Interesting circuit, but could do with some inprovement.
By measuring the anode output voltage swing you are applying lots of negative feedback which will make close matching difficult.
You really want to keep the anode volts constant, then read the change of current by monitoring the volts across the cathode resistor, say 10R.
You will need to supply negative bias, which you can get from the spare rectified 18V output.
Now all you need is an oscilloscope to monitor volts in versus cathode current and you have gm displayed (scope in XY mode).
An altogether much more satisfactory instrument.
Regards
Henry
 
I purchased the same tester RE 604 introduced here some time ago. My test results show that it is not working properly with tubes having high transconductance and high current. The cathode current of the tube is measured over 10 ohms resistor placed between cathode and ground. In such case the high cathode current, say 50 mA generates -0,5 V additional grid bias, which is considerable at lower grid voltages. It seems that this effect has not been compensated in the test software.For example, if grid1 voltage is adjusted to -1 and the this causes 50 mA cathode current, the real bias voltage is -1,5 V, not -1,0 V as it should.I tested E180F tube, which has high Gm ( 20 mA/V). The error was some 25 % at low bias voltages compared with traditional (voltage- and current meters + separate DC-supplies) way of test.
 
Another source of error is the measurement of cathode current instead of anode current for multigrid tubes (tetrodes, pentodes, etc). One now has the screen current combined with the anode current which can introduce an appreciable error (20%).

I've switched to the digital domain in my playing and have a 89C51AC2 running with two D/A converters and four channels of A/D. Performance is acceptable so hopefully my next step will be to build the high voltage control circuits to (1) control Grid voltage to -75V in programmable steps, (2) control anode voltage and sweep it from 0 to say 400V?? while holding the screen constant, and (3) then figure out how to measure the anode and screen current without effecting their voltages or blowing things up.

If I restrict the anode and grid2 voltage to 270V, I could use AD629 IAs with 1 ohm sense resistors and measure the current directly. That puts a servere limit on the test set though.

Another thought was to use current mirrors with the sense resistor to ground, but I believe Current mirrors won't work well because of the poor balance at low voltages.
 
You can work out the ratio of anode to screen current from the valve specs so can keep the errors to below 2%.
Use a 1R resistor for the cathode and the grid bias errors also become insignificant, and if they are important then can also be calculated for.
Otherwise for these readings you will need individual meters for screen and anode, but then the readings will be static. Even so given the inaccuracies of the meters and reading them, you'd be lucky to get better then 2% anyway.
 
The datasheet ratio of anode to screen current varies with screen voltage
(and to a lesser degree anode voltage) so it would have to be a series of correction factors for the plots. Also using a ratio calculated from the data sheet I doubt you can keep the error below 10% considering valve to valve variation.

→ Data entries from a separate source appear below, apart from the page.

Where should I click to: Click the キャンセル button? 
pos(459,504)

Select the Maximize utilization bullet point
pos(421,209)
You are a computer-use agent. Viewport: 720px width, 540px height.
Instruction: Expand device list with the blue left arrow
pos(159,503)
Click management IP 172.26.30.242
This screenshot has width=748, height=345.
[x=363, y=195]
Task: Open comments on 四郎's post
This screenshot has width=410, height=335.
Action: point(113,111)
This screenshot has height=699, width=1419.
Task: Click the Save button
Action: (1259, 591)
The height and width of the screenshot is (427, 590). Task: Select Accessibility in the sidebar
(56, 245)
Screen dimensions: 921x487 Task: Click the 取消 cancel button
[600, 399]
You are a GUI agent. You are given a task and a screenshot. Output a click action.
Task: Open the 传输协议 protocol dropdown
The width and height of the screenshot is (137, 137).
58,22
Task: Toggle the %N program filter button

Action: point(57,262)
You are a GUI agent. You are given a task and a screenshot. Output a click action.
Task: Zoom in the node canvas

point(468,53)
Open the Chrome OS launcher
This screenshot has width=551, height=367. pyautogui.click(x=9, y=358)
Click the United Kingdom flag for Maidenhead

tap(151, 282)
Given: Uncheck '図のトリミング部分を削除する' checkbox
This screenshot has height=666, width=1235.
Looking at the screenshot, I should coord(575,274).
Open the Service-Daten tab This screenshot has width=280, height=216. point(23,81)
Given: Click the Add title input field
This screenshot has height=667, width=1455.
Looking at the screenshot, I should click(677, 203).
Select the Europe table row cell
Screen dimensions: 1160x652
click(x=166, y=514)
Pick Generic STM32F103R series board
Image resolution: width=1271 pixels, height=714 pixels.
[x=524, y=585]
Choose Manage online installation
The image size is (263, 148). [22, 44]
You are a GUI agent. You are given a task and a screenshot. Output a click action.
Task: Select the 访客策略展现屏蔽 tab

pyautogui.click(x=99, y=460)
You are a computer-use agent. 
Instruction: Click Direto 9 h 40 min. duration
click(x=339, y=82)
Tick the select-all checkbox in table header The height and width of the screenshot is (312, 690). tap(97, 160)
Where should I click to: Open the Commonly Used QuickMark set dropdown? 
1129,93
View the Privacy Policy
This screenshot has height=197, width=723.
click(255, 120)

I believe I have found a way around the 270V limit of the AD629. I have a breadboard started and if it works I can measure screen and anode current directly with 10 Ohm sense resistors up to 500+ volts. 10 Ohm resistors in the screen and anode circuits should have a minimal impact on tube performance.
 
The negative current is not an issue other than the fact that one can not simply feed the A/D input directly. An inverting amp would solve the inverted sense issue.

It would however mean floating at least one ground for the HV supplies which I would consider a safety issue.

Another dissadvantage of return sensing would require two HV transformers which I'm trying to avoid (but may not be able to).
 
Ok, What did I do?

I now know what is wrong and how to correct it.

Hint, It was NOT changing to a 1 Ohm cathode sense resistor and increasing the gain of the A/D amps by a factor of 10, although that may be a good idea any way.

I will tell Alain what I did first before I post here.